**DIRECTIVE 1:**
From the summary output in the tag-popularity analysis, list each statistic reported for the N column along with its value.
**DIRECTIVE 2:**
Return the passage of the tag-popularity analysis from "We know from" to "times before proceeding.", copied word for word.

++++ SOURCE ++++

Let’s see which programming languages are the most popular. We’ll look at the top 25.

ggplot(aggregated_counts[1:25], aes(x = reorder(Tag1, -N), y=N, fill = Tag1)) + 
  geom_bar(stat='identity', position = 'dodge') +
  labs(x='Tag', y='Count', title = 'Top 25 Most Popular Tags', fill = 'Tag Name') +
  theme(axis.text.x=element_text(angle=90, hjust=1)) +
  theme(plot.title = element_text(hjust = 0.5))

It looks like php wins. Now, let’s look at summary statistics for the aggregated_counts data.table:

summary(aggregated_counts)
 aggregated_counts  N           
 Length:20050       Min.   :    1.00  
 Class :character   1st Qu.:    1.00  
 Mode  :character   Median :    3.00  
                    Mean   :   24.41  
                    3rd Qu.:    8.00  
                    Max.   :16829.00

We know from the previous project update that there are numerous singleton tags used in this dataset. Let’s remove them and only consider tags that have been used more than 25 times before proceeding.

++++ DATA LINES ++++

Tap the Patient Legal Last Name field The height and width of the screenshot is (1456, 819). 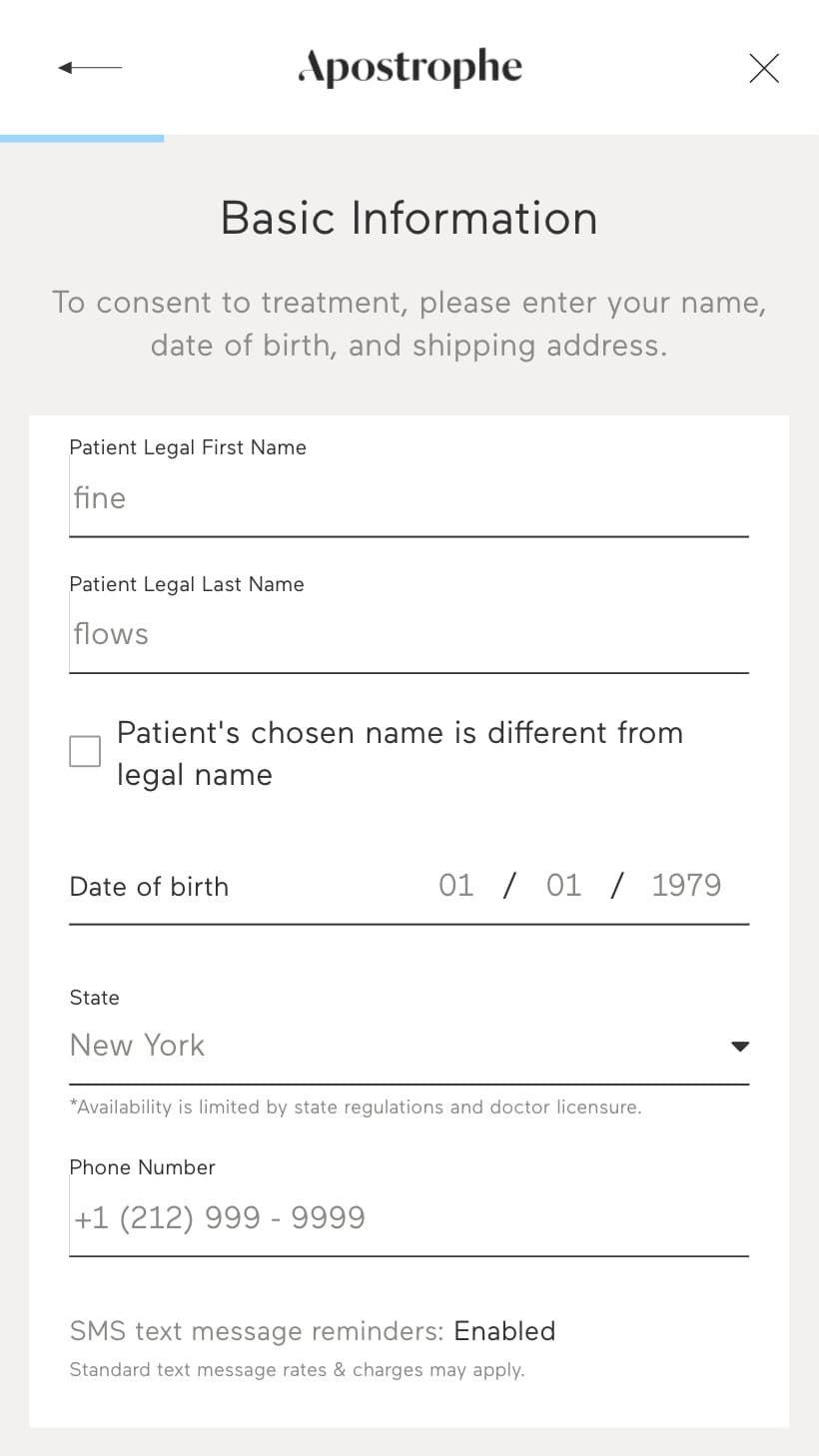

++++

**SOLUTION 1:**
Min.: 1.00
1st Qu.: 1.00
Median: 3.00
Mean: 24.41
3rd Qu.: 8.00
Max.: 16829.00

**SOLUTION 2:**
We know from the previous project update that there are numerous singleton tags used in this dataset. Let’s remove them and only consider tags that have been used more than 25 times before proceeding.